3.3 The learned Authorized Representative also placed rejoinder to the above submissions of the assessee (sic-Revenue) and contended that the CIT(A) took a hyper approach in estimating the NP rate @ 8.46 per cent as he added the disputed amount Which could not be included in the trading receipts due to inadvertent error of the accountant but if books of account have been rejected then these infirmities become academic and have no relevance for estimating NP rate for the period under consideration. However, the learned Authorized Representative fairly accepts that the assessee has not challenged the rejection of books of account by the CIT(A) and thus only issue which remains for adjudication is the estimation of NP rate.
3.4 On careful consideration of above rival submissions, at the outset, we may observe that the assessee has not raised any ground challenging the rejection of books of account. Thus, we safely presume that the assessee has accepted the rejection of books of account under s. 145(3) of the Act. It is well accepted proposition of tax jurisprudence that after rejection of books of account the authorities have two options, viz., (i) estimation of NP rate on the basis of earlier and subsequent years financial results of the assessee, and (ii) estimation of NP rate on the basis of some comparable cases having similar nature of business but in the present case, after rejection of books of account, the CIT(A) picked up returned profit as declared by the assessee plus of amount of addition made by the AO and, thereafter, he calculated the NP rate @ 8.46 per cent of turnover and further enhanced the same to 10 per cent. For enhancing the assessment, which is not a proper and justified approach, The CIT(A) ignored this fact that the assessee declared NP @ 1.42 per cent and 1.37 per cent in asst. yrs. 2006-07 and 2007-08, respectively which was not disputed by the AO. The CIT(A) also ignored that in the subsequent asst. yr. 2009-10 and 2010-11 the AO in the order passed under s. 143(3) of the Act accepted the NP rate of 1.66 per cent and 1.90 per cent respectively. The CIT(A) also did not consider any comparable case for making estimation of 10 per cent thus, we are inclined to hold that the CIT(A) was not correct and justified in taking 10 per cent of NP rate for making inherent and further addition to the income assessed by the AO. Consequently, we are of the view that the first appellate order on this count is not sustainable and thus we dismiss the same.

### Written exercise a
Render the lines of the listing below as a Markdown table with two columns, Row and Line. Number each row, skip blank lines, and leave out the pictures.

### Supplied information
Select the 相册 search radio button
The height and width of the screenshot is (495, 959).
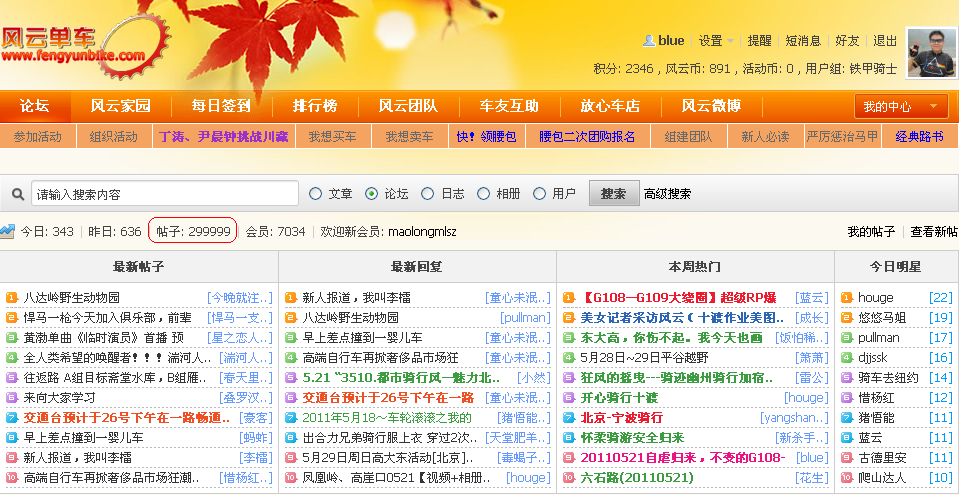point(484,194)
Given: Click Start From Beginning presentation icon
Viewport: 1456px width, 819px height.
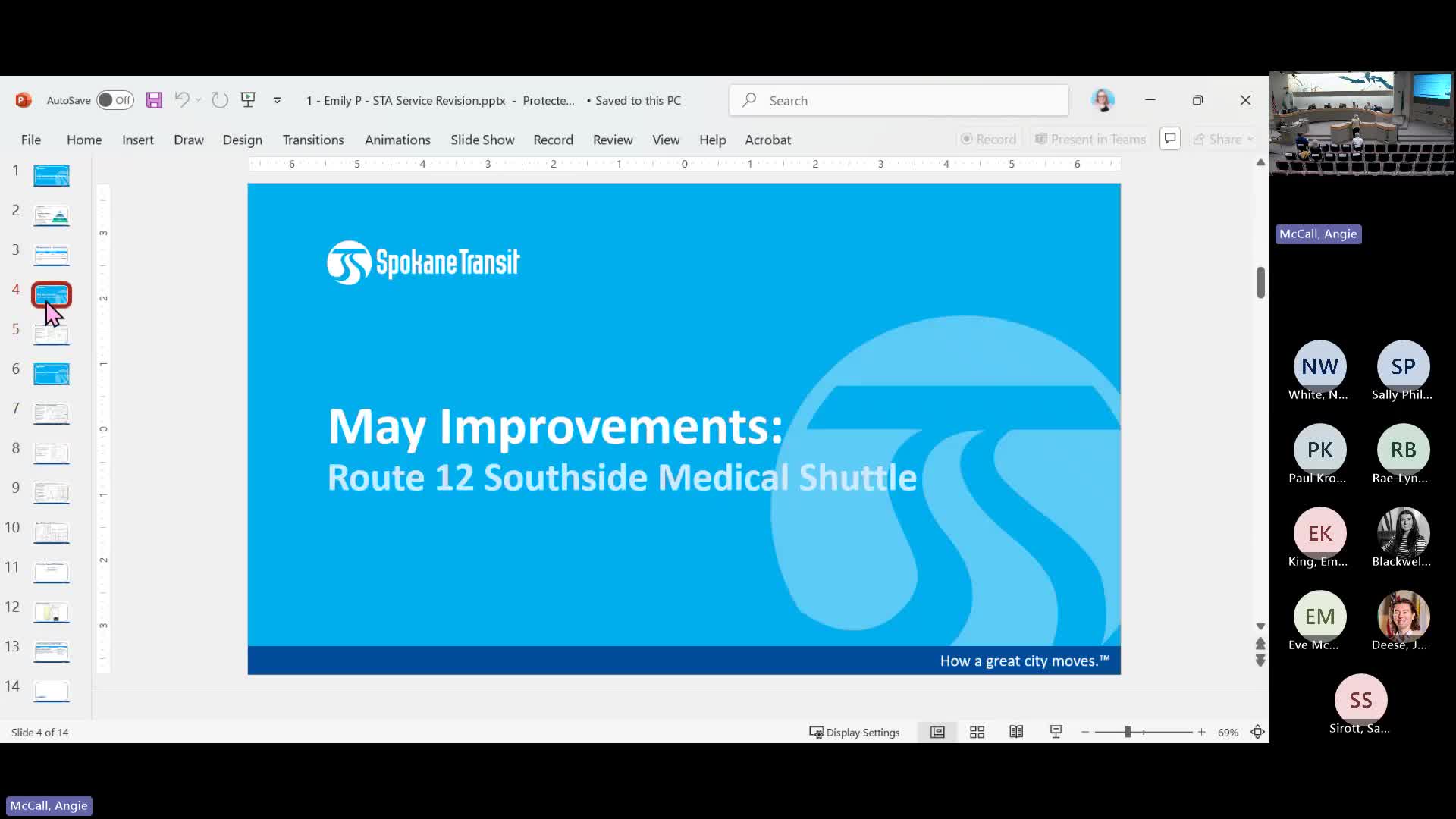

### Written exercise b
Answer these questions from the tax appeal extract:
(i) What NP rate did the CIT(A) calculate on turnover before enhancing it to 10 per cent?
(ii) What NP rates did the assessee declare in asst. yrs. 2006-07 and 2007-08?
(iii) Under which section of the Act is the assessee presumed to have accepted the rejection of books of account?

### Correct response a
| Row | Line |
|---|---|
| 1 | Select the 相册 search radio button |
| 2 | The height and width of the screenshot is (495, 959). |
| 3 | point(484,194) |
| 4 | Given: Click Start From Beginning presentation icon |
| 5 | Viewport: 1456px width, 819px height. |

### Correct response b
(i) 8.46 per cent.
(ii) 1.42 per cent in 2006-07 and 1.37 per cent in 2007-08.
(iii) Section 145(3).